Now for the advice, she goes "you know im not like that?" i was caught between two choices.

1. i entertained the idea that i could go with this "hey dont worry i understand i know you have needs too, everyone enjoys sex its just you girls get a rough time time for sleeping with a guy when a guy gets cred for doing the same thing with girls geez why cant people just understand its sex, we both enjoy it whats the big deal eh i just think its natural and dont hold a worse opinion of ya" come from the angle of someone who understands the enjoyment of sex on both sides and understands that its suppressed by societys views but i know she enjoys it just as much.

do you think this angle would come across as understanding exactly what she feels while demonstrating HV because your comfortble talking about sex as not a given by woman but something to be enjoyed and implies due to this understanding you could be discreet as you know the obstacles shes against when tempted to enjoy herself and to have this knowledge you must understand how to pleasure a woman.

i went with well i dont even really know you do i? "actually thats true" i then walked off implying that her beauty dosnt instantly hold with me i need to know she has a good personality for attraction and maybe plant that seed of "hey i should let this guy get to know me hes not taken just by beauty like every other guy."

But in conclusion what do you think of this angle to take with girls you know have slept with guys on one night stands? anyone field tested it? results good......bad?
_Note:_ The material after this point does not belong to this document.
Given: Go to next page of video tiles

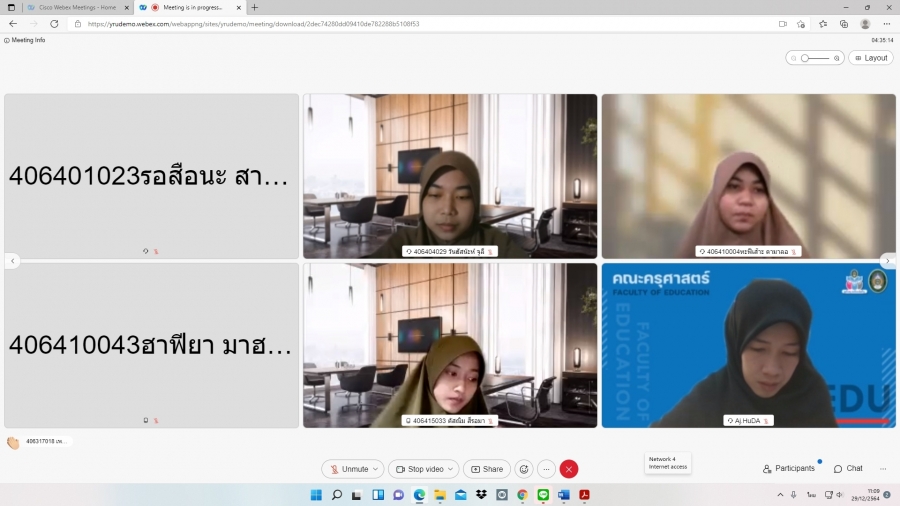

because i know a couple girls who have done this and mid game you could bust out sooo i heard a rumor about Hb and so and so to which shel put up the anti slut defence no no no im not like that at which point if you took this angle it could cause a major spike in attraction demonsrating you understand women and there suppressed need for sexual pleasure just as much as you implying you can give this to them and thus DHV massively?

Thoughts?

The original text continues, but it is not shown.